◆ **EXTRAIT CHOISI**:
● ● ● ●
Analyse approfondie du plus récent Rapport d’inventaire national

Le 2 mai, le gouvernent fédéral a publié les plus récentes données sur les émissions de gaz à effet de serre pour 2022. Le Rapport d’inventaire national (RIN) fait état de progrès : les émissions du Canada ont diminué depuis l’atteinte de leur sommet, et elles se dissocient de la croissance économique. Ce sont de bonnes nouvelles, mais il faudra hâter le pas pour atteindre la cible de 2030.

Les émissions nationales totales se situent actuellement à 7,1 % sous les niveaux de 2005, l’année de référence pour la mesure de la cible de réduction officielle du pays d’au moins 40 % d’ici 2030, et à 5,9 % sous les niveaux prépandémie (2019), et ce, malgré la croissance économique de 3,2 % enregistrée depuis.

Les données du RIN en disent long; nous les avons analysées pour en dégager les grandes lignes.

Voici cinq choses à savoir.

1. Le découplage de la croissance économique et des émissions s’accélère

Le défi de la décarbonisation, c’est de réduire les émissions tout en stimulant l’économie. Selon le plus récent RIN du gouvernement fédéral, le Canada continue de dissocier les émissions de la croissance économique et suit les tendances générales estimées par l’Institut climatique du Canada plus tôt cette année (figure 1).
● ● ● ●
◆ **DÉFI 1**: Modifiez le passage de l'extrait sur le Rapport d'inventaire national allant de « Voici cinq choses » à « année (figure 1). » en y substituant « transition énergétique » à « décarbonisation », puis reproduisez-le.
● ● ● ●
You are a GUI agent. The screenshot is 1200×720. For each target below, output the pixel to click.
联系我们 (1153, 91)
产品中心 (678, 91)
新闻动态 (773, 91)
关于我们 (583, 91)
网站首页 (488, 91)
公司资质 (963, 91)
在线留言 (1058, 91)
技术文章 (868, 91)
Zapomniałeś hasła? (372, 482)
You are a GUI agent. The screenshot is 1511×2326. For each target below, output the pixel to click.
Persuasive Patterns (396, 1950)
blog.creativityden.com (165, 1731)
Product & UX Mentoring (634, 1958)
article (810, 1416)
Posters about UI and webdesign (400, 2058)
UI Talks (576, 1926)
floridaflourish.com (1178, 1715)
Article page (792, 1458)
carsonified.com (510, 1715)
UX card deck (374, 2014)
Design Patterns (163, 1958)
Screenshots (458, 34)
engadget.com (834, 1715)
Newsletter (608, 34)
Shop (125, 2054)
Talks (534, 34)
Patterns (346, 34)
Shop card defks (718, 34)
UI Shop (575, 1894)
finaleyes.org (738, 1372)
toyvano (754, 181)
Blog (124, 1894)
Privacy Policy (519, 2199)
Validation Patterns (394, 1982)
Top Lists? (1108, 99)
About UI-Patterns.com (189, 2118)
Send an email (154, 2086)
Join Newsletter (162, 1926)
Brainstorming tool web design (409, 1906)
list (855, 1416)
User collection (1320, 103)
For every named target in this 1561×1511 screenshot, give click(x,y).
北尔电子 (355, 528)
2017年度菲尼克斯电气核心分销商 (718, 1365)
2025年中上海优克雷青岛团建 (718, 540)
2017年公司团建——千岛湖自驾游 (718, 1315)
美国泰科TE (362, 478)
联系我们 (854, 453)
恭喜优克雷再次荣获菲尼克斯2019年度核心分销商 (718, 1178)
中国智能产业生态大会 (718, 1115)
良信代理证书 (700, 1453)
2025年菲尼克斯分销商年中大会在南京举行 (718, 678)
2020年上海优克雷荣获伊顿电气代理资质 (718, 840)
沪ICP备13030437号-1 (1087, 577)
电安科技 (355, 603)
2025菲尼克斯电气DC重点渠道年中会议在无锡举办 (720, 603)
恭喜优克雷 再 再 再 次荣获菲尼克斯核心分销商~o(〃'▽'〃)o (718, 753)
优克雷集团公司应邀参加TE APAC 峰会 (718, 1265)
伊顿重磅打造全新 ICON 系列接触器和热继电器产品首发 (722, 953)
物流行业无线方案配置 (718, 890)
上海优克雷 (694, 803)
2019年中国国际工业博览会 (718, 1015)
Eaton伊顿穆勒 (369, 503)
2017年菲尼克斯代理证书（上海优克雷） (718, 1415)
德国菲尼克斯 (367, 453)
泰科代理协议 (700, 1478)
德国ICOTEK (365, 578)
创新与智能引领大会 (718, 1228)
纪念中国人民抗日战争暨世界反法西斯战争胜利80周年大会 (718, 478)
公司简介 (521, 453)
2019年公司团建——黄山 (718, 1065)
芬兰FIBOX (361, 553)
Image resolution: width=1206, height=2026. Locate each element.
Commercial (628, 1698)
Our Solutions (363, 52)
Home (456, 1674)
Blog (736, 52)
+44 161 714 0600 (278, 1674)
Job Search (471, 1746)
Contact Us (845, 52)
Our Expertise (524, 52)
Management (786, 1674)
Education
● ● ● ●
◆ **DÉFI 2**: Transcrivez à l'identique les lignes des enregistrements, du début jusqu'à la ligne contenant « Zapomniałeś hasła? (372, 482) », celle-ci comprise.

◆ **RÉSULTAT FINAL 1**:
Voici cinq choses à savoir.

1. Le découplage de la croissance économique et des émissions s’accélère

Le défi de la transition énergétique, c’est de réduire les émissions tout en stimulant l’économie. Selon le plus récent RIN du gouvernement fédéral, le Canada continue de dissocier les émissions de la croissance économique et suit les tendances générales estimées par l’Institut climatique du Canada plus tôt cette année (figure 1).

◆ **RÉSULTAT FINAL 2**:
You are a GUI agent. The screenshot is 1200×720. For each target below, output the pixel to click.
联系我们 (1153, 91)
产品中心 (678, 91)
新闻动态 (773, 91)
关于我们 (583, 91)
网站首页 (488, 91)
公司资质 (963, 91)
在线留言 (1058, 91)
技术文章 (868, 91)
Zapomniałeś hasła? (372, 482)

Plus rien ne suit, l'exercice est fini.